Nossa cultura ensina que o homem que não corteja não é macho", afirma. É bom lembrar que a manifestação mais radical do assédio, o estupro, vem crescendo nas estatísticas das polícias de todos os estados do país.

A atriz Mary Mallandro sofreu um assédio que quase se transforma em violência sexual por parte de um diretor de programa. Foram três meses de angústia com as investidas.

"Como eu me fazia de boba, ele começou a ficar nervoso". Depois de muito resistir, ela descobriu que sofrera represália: ao pegar um novo roteiro de gravação, viu que de protagonista tinha passado a interpretar a namorada de um coadjuvante. A perseguição começara. Mais de quatro vezes Mary trocou de quarto no hotel onde estavam hospedados, na tentativa de driblar o diretor. A história acabou com uma quase tentativa de agressão, evitada por um cameraman. "Se o câmera não tivesse chegado a tempo, ele teria rasgado minhas roupas". Mary entrou na justiça, mas perdeu.
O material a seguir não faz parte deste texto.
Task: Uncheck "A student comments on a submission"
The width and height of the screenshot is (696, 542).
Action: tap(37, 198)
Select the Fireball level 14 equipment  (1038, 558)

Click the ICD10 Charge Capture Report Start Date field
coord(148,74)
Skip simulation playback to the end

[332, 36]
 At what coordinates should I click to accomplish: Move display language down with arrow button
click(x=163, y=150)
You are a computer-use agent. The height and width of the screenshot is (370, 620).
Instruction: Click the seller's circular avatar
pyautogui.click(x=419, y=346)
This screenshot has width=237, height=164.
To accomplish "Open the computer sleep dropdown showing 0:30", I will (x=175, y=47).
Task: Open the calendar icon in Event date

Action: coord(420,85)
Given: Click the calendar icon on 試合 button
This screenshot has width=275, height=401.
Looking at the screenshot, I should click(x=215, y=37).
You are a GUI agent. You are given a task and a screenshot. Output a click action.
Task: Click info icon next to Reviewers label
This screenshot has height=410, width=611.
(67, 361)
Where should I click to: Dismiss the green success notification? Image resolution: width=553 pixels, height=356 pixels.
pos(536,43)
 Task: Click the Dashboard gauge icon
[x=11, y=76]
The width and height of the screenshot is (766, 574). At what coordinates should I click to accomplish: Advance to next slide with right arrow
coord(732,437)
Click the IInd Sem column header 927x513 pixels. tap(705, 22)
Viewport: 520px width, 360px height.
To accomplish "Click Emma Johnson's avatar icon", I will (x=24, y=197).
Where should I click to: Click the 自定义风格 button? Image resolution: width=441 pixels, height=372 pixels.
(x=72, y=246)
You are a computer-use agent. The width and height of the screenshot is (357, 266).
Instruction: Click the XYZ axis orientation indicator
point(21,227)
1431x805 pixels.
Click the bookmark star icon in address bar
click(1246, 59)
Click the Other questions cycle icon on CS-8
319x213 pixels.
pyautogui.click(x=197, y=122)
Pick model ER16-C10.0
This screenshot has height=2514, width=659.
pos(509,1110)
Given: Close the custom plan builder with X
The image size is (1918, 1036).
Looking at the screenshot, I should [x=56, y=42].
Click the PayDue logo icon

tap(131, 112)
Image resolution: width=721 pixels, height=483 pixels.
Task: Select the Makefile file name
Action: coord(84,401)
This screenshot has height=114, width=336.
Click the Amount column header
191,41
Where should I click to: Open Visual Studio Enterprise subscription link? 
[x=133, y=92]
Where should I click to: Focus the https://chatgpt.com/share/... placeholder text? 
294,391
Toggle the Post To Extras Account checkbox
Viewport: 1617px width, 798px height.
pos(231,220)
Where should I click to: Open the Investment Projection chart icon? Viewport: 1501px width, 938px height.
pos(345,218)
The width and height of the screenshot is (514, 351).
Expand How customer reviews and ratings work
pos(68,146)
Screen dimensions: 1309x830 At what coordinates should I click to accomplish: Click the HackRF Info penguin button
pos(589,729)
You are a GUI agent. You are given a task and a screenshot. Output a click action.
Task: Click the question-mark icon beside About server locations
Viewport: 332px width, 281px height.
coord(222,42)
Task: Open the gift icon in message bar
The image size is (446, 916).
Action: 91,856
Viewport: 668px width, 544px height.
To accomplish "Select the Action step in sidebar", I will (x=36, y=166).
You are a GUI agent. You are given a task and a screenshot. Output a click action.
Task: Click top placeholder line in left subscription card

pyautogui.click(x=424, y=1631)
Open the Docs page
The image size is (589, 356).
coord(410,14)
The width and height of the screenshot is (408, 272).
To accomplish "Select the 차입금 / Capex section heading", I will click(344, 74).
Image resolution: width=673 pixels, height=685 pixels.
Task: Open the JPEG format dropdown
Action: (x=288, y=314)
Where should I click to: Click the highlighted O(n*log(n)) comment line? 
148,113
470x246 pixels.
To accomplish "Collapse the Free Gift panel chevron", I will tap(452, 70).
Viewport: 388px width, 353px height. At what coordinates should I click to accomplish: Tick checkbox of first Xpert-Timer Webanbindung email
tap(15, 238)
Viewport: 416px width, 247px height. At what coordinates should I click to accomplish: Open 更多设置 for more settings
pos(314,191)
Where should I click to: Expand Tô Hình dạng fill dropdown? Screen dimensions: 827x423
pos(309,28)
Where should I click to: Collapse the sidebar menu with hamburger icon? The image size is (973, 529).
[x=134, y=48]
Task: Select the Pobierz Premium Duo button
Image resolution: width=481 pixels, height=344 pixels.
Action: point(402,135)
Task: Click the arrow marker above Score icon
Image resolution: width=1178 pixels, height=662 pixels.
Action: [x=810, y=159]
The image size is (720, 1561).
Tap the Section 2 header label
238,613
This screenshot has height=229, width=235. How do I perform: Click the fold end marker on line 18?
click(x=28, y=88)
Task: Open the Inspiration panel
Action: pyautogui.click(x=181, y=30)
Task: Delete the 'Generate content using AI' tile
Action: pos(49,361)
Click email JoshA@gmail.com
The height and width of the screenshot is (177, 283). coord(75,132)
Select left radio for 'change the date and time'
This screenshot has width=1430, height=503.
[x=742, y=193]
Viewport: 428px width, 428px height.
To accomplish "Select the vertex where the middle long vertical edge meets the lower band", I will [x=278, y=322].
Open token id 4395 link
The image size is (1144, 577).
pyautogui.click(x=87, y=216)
Assédio também pode ser homossexual. Como no caso de um engenheiro que em 1989 era assistente num projeto de uma grande companhia de petróleo. Subordinado a um diretor homossexual, ele foi assediado e disse não. Perdeu a chance de ser efetivado e teve suas idéias para o projeto roubadas. Por bilhetes e telefonemas, o engenheiro de viu constrangido por semanas. A mensagem era sempre a mesma: "Nada disto teria acontecido se você tivesse me dito sim".

Colaborou, Vera Gertel e Roberta Akan, SP

Escândalo na Casa Branca

A marca da água

O presidente dos Estados Unidos, Bill Clinton, está em maus lençóis. Acusado de assédio sexual por Paula Jones, uma ex-funcionária pública de Arkansas, ele está se explicando na Justiça sobre o que aconteceu na noite de 8 de maio de 1991. Segundo Paula, Clinton, então governador do Estado, a convidou para uma suíte do Hotel Excelsior, em Litlle Rock. Ao chegar ao local, ela foi surpreendida: Clinton teria aberto a braguilha e lhe pediu que lhe fizesse sexo oral. "Não sou quem o senhor está pensando", teria dito antes de fugir. Paula exige agora uma indenização de U$ 750 mil por danos morais.

O poder do homem mais importante do mundo, entretanto foi suficiente para manobrar a Suprema Corte dos Estados Unidos. Os magistrados decidiram que, antes de ser presidente, ele é um cidadão e vai responder pela acusação. A única concessão feita é o local de seu depoimento. Será ouvido em seu gabinete na Casa Branca. Paula promete revelar no processo um detalhe original da genitália presidencial. As más-línguas dizem que é uma tatuagem de águia que Clinton teria feito nos seus tempos de hippie.